Другой аспект, который важен: сравнивая с предыдущим этапом, например, столетней давности, когда тоже был быстрый рост экономической роли государства, я хочу подчеркнуть, что здесь есть два принципиальных отличия. Иногда говорят: это что, госплан? Мы не возвращаемся к административно-плановому хозяйству, неважно, российскому или немецкому, по двум причинам, во-первых, его природа. Плановое хозяйство тогда было связано с тем, что отраслевые приоритеты были абсолютно понятны. Вы знали, куда надо перебросить деньги, чтобы быть самой мощной в военном и экономическом отношении страной: сталь, уголь, трактора, они же танки, машиностроение, тяжелая промышленность и все, что это обслуживает.
Сейчас проблема в том, что никто, включая бизнес, не знает, где эти приоритеты. Поэтому надо создавать условия для этих приоритетных отраслей, а это человек и инфраструктура. Вторая особенность: в отличие от ситуации большей части XX века, на мой взгляд, инвестиционная активность государства не требует налогового перераспределения. Это вполне могут быть заемные деньги. На форуме выступал Кирилл Дмитриев, руководитель Российского фонда прямых инвестиций, речь была именно об этом, это деньги, которые инвестирует фонд. Больше того, инвестиции через займы не противоречат сбалансированности бюджета. Просто занимать надо не на бюджетный разрыв, а на проект.
Больше того, бюджет может быть сбалансирован, государство рассчитывает и закладывает в бюджет выплату долга, процентов, но занимает не потому, что ему не хватает налоговых доходов, а занимает на проекты, причем сразу оговорюсь, что это не значит, что проект сам по себе должен быть окупаемым: государство может его субсидировать.
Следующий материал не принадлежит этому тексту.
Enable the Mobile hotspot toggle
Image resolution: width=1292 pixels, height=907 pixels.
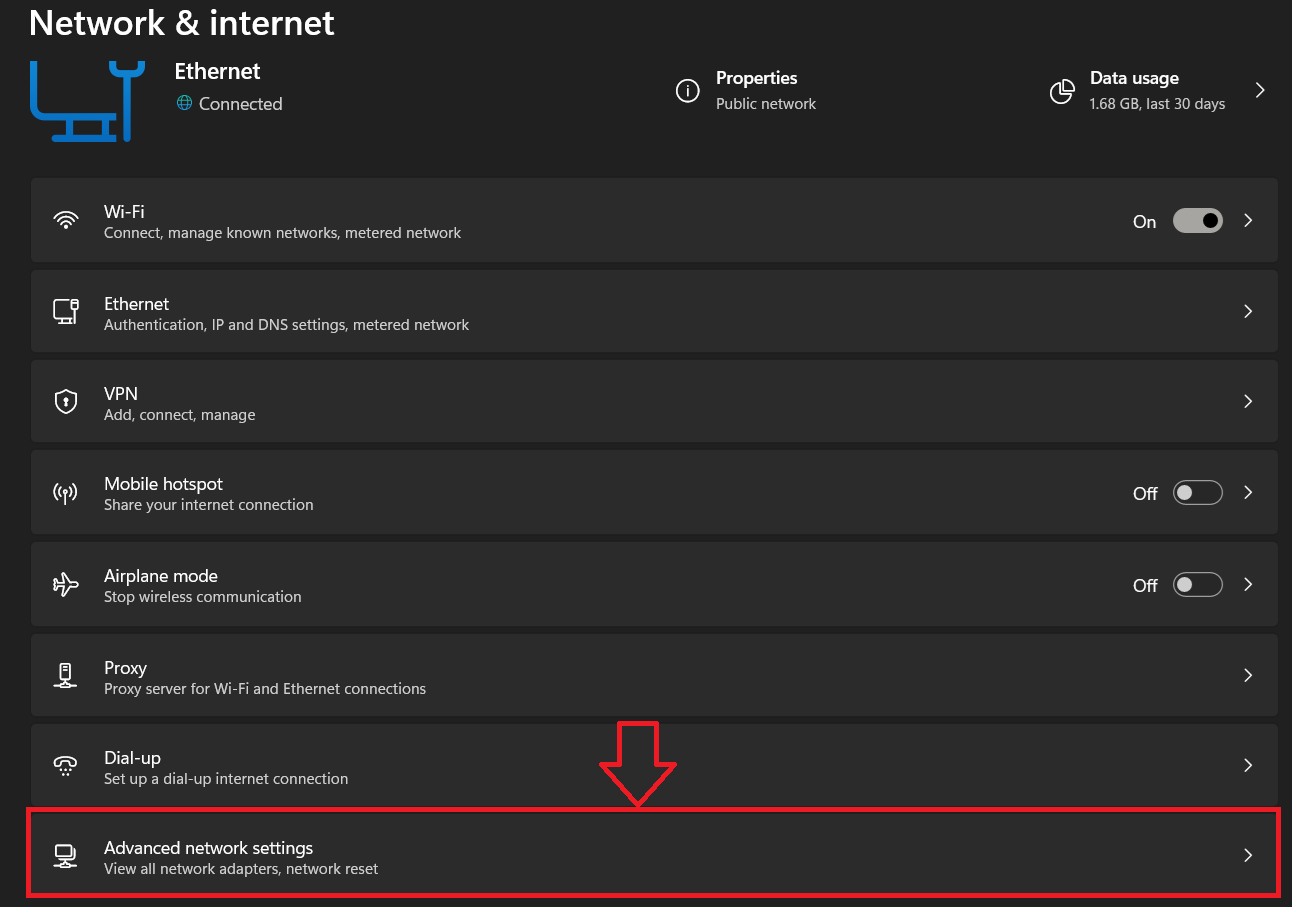tap(1197, 493)
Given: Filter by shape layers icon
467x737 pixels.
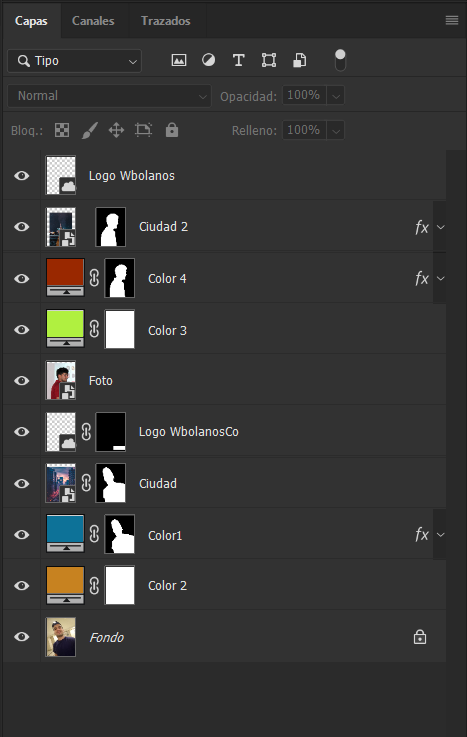Looking at the screenshot, I should [x=269, y=60].
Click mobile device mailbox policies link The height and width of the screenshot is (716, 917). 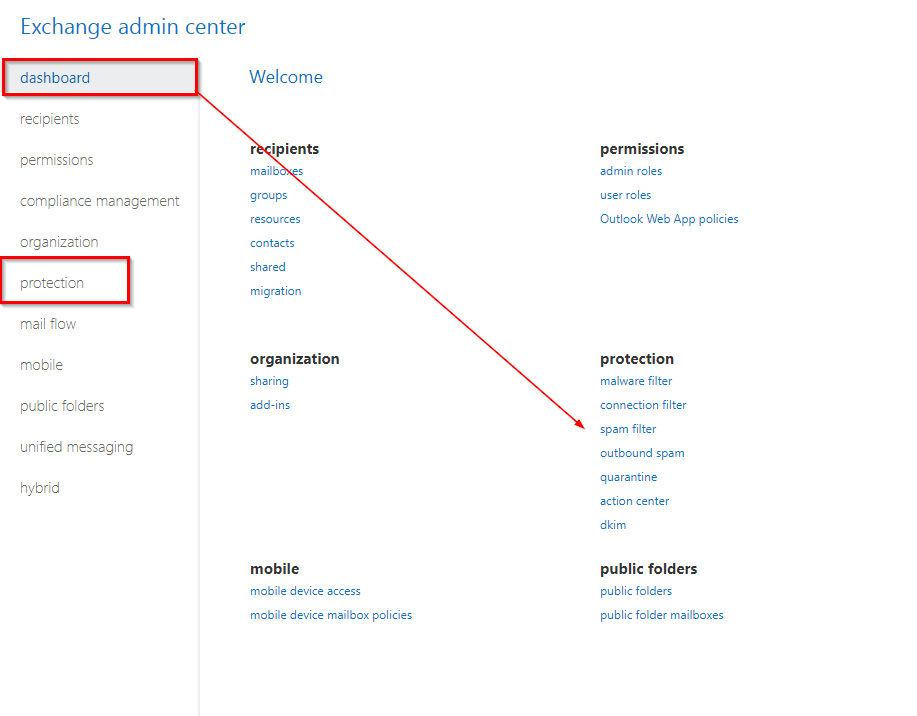[x=331, y=615]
Но важно, что государство занимает деньги, рассчитываясь из бюджета. Если он окупаемый, это еще лучше, если можно рассчитаться с дохода с этого проекта, но это необязательно, это не есть условие. То есть это две очень важных особенности XXI века.
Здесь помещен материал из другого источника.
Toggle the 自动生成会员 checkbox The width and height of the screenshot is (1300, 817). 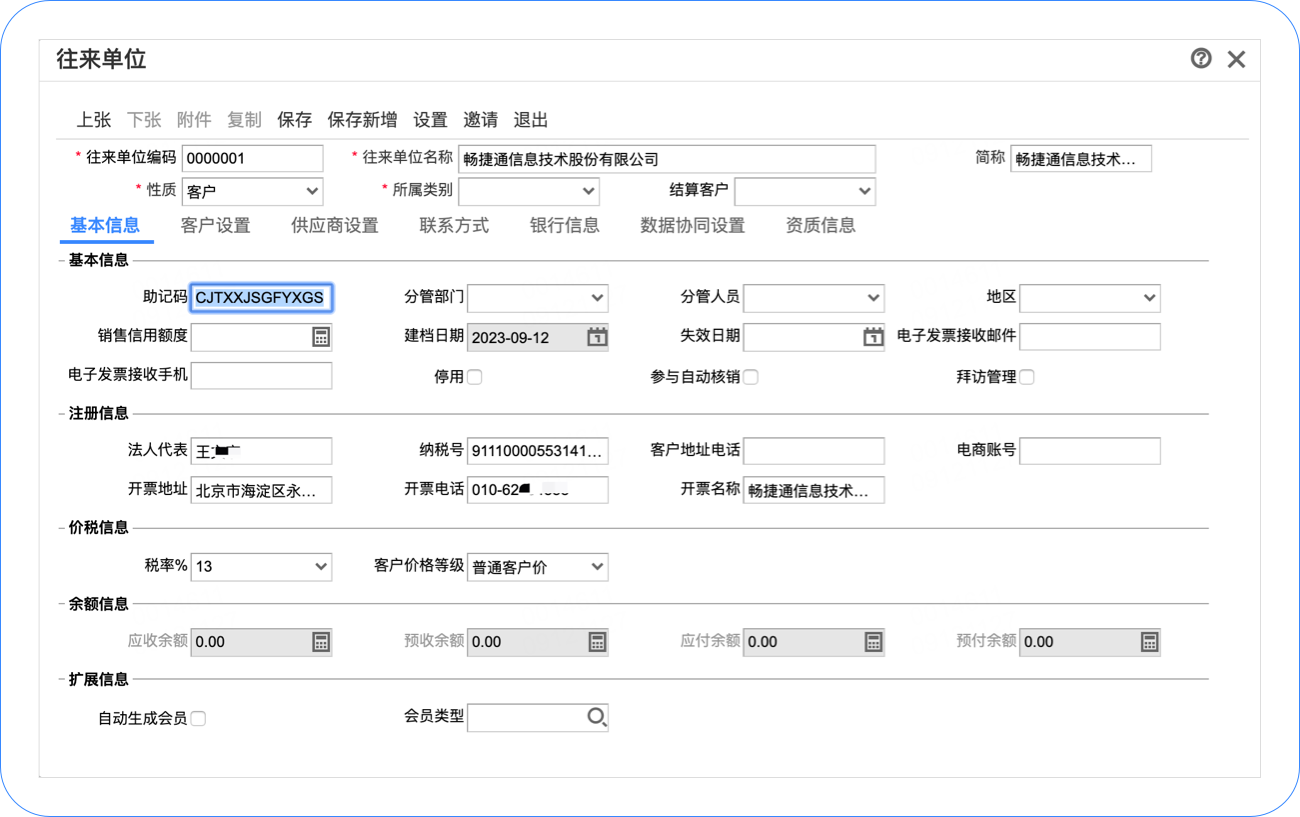pyautogui.click(x=198, y=718)
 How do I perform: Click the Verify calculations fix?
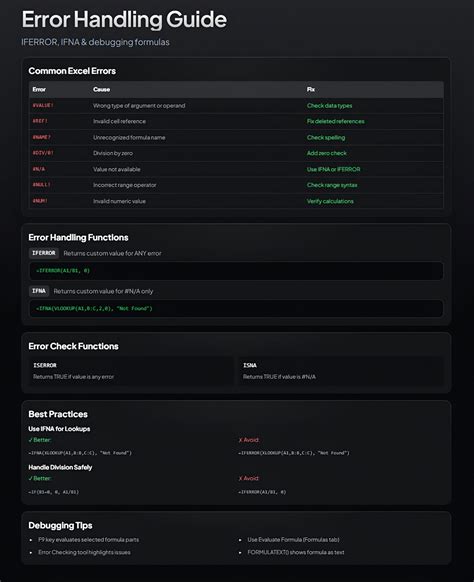point(330,201)
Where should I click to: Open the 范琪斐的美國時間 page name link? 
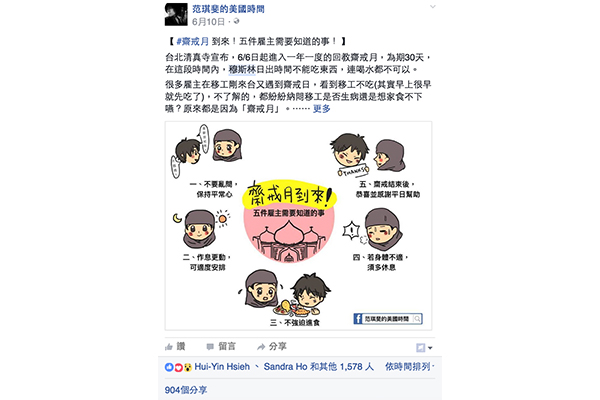pos(228,9)

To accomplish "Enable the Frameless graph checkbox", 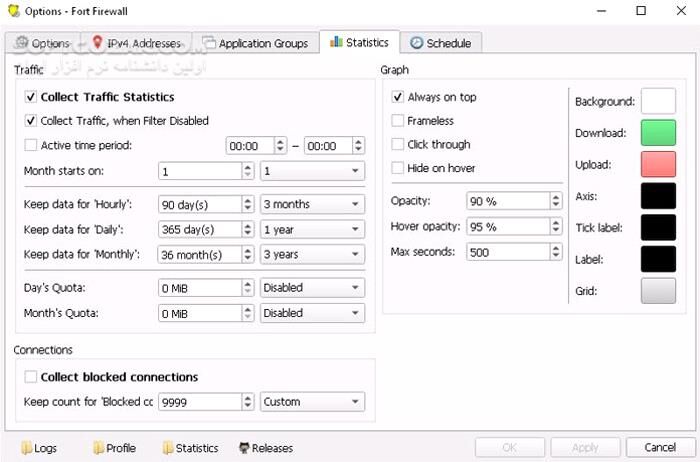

При повышении экономической роли государства не должно быть существенного роста, а лучше вообще роста налоговой нагрузки, потому что за 100 лет мир выработал гораздо более тонкие и гораздо более эффективные механизмы компенсации ресурсов через финансовый рынок. Это связано с тем, что государство должно снижать неопределенность, а не пользоваться тем, что все понятно, все определено, и давайте заберем из сельского хозяйства и перебросим в передовые отрасли промышленности. Вот это очень важно.